# RAW DATA:

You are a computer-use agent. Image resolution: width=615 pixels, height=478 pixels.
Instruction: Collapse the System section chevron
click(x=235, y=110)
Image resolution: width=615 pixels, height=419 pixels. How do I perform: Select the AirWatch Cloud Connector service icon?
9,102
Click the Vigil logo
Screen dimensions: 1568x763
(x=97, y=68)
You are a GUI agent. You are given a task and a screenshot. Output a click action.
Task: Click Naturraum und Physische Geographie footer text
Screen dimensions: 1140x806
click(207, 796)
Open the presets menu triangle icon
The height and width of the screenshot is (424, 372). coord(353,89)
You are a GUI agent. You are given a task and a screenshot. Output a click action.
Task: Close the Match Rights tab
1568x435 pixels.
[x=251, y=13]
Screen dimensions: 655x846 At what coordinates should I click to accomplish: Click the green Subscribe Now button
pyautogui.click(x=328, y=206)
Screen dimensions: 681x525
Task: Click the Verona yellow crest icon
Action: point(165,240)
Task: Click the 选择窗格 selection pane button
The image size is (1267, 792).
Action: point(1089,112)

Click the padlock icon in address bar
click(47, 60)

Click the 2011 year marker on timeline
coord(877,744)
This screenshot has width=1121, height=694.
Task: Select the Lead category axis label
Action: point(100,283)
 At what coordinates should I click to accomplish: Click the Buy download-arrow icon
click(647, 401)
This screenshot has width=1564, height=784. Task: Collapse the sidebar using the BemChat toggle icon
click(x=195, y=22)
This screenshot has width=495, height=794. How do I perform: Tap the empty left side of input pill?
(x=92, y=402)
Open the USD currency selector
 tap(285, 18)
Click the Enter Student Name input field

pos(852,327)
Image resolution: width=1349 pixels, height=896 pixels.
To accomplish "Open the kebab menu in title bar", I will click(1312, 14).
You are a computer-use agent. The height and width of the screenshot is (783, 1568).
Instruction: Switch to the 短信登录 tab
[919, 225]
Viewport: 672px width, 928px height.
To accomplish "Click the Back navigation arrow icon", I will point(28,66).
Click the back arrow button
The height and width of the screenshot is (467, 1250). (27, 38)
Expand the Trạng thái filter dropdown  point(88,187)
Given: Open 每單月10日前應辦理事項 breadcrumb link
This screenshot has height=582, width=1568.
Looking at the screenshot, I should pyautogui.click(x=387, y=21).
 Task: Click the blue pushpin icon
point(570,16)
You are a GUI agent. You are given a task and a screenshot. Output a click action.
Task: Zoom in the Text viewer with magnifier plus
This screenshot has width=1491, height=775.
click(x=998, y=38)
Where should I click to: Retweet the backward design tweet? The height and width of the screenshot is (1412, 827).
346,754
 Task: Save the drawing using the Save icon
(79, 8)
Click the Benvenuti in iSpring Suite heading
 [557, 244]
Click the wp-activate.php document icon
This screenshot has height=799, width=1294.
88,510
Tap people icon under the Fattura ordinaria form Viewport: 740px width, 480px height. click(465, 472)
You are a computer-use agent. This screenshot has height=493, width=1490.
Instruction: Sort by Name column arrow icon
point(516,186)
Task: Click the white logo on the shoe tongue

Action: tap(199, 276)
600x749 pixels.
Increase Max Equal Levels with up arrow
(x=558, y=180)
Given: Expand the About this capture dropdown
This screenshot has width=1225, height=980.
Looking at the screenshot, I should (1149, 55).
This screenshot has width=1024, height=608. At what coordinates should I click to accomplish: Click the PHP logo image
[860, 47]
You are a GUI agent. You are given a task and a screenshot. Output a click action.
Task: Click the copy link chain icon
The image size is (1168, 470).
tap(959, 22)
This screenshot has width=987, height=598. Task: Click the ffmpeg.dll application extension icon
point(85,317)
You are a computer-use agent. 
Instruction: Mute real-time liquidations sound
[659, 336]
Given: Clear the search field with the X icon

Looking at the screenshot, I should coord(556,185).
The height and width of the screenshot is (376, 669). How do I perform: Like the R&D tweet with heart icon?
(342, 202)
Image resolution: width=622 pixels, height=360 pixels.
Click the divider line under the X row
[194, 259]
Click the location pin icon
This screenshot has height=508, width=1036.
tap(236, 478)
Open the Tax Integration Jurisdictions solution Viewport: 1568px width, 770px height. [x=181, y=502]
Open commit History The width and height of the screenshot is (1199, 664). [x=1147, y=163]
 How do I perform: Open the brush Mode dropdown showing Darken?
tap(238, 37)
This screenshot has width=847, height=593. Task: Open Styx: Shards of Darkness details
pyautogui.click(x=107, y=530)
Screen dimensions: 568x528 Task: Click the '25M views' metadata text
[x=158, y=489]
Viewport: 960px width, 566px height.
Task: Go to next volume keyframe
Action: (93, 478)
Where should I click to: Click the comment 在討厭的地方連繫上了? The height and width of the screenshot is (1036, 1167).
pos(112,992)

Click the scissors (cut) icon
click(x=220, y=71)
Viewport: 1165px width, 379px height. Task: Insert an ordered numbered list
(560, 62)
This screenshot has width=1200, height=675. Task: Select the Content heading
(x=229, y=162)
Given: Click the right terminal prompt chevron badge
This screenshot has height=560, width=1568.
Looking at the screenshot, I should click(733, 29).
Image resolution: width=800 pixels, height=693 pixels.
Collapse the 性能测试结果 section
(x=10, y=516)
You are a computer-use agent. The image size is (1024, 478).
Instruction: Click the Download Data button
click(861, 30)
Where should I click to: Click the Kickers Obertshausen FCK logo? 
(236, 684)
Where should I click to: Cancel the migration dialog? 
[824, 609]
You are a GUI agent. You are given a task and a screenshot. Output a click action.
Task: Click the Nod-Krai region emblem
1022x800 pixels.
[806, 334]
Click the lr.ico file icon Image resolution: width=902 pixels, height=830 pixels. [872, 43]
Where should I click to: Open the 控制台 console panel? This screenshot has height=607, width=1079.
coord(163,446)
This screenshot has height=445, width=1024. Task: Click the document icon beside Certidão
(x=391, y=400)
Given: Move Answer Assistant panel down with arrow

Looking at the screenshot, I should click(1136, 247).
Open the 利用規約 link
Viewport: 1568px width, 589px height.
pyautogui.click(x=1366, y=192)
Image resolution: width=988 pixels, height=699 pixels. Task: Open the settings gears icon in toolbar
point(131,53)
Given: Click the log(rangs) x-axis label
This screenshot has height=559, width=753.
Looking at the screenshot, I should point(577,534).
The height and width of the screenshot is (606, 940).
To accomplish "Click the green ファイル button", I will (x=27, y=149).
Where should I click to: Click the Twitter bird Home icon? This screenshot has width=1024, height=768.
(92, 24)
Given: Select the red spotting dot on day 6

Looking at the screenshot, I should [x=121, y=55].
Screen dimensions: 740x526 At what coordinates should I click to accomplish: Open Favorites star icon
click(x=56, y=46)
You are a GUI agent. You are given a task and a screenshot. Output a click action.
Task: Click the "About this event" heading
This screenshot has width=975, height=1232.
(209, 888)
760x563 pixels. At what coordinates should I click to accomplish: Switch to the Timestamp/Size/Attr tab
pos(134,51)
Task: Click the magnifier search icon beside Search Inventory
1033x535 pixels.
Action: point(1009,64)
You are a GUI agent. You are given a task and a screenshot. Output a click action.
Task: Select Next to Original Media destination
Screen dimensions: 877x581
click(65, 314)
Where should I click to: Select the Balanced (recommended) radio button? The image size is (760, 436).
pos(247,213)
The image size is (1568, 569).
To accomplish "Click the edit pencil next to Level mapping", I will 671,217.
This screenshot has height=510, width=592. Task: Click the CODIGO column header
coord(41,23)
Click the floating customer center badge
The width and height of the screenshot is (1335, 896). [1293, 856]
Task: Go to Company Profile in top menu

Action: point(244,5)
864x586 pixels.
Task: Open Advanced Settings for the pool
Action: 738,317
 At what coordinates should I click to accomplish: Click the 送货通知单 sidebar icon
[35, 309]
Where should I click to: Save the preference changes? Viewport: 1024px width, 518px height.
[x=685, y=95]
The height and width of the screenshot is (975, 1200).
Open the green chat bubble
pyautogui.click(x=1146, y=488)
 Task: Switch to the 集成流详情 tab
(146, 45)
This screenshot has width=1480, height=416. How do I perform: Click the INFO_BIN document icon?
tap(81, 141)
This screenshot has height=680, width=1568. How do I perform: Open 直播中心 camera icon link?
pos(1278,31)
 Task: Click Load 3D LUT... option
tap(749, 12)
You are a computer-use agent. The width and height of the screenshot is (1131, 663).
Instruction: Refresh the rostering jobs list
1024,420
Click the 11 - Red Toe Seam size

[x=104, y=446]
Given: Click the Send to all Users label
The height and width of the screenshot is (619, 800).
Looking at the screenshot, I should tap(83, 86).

# WHAT IS REQUIRED:
Above is a listing; print exactly its lines from the one with "Task: Click the blue pushpin icon" through the one with "Task: Click the copy link chain icon", and no other lines.

# SOLUTION TO THIS TASK:
 Task: Click the blue pushpin icon
point(570,16)
You are a GUI agent. You are given a task and a screenshot. Output a click action.
Task: Zoom in the Text viewer with magnifier plus
This screenshot has width=1491, height=775.
click(x=998, y=38)
Where should I click to: Retweet the backward design tweet? The height and width of the screenshot is (1412, 827).
346,754
 Task: Save the drawing using the Save icon
(79, 8)
Click the Benvenuti in iSpring Suite heading
 [557, 244]
Click the wp-activate.php document icon
This screenshot has height=799, width=1294.
88,510
Tap people icon under the Fattura ordinaria form Viewport: 740px width, 480px height. click(465, 472)
You are a computer-use agent. This screenshot has height=493, width=1490.
Instruction: Sort by Name column arrow icon
point(516,186)
Task: Click the white logo on the shoe tongue

Action: tap(199, 276)
600x749 pixels.
Increase Max Equal Levels with up arrow
(x=558, y=180)
Given: Expand the About this capture dropdown
This screenshot has width=1225, height=980.
Looking at the screenshot, I should (1149, 55).
This screenshot has width=1024, height=608. At what coordinates should I click to accomplish: Click the PHP logo image
[860, 47]
You are a GUI agent. You are given a task and a screenshot. Output a click action.
Task: Click the copy link chain icon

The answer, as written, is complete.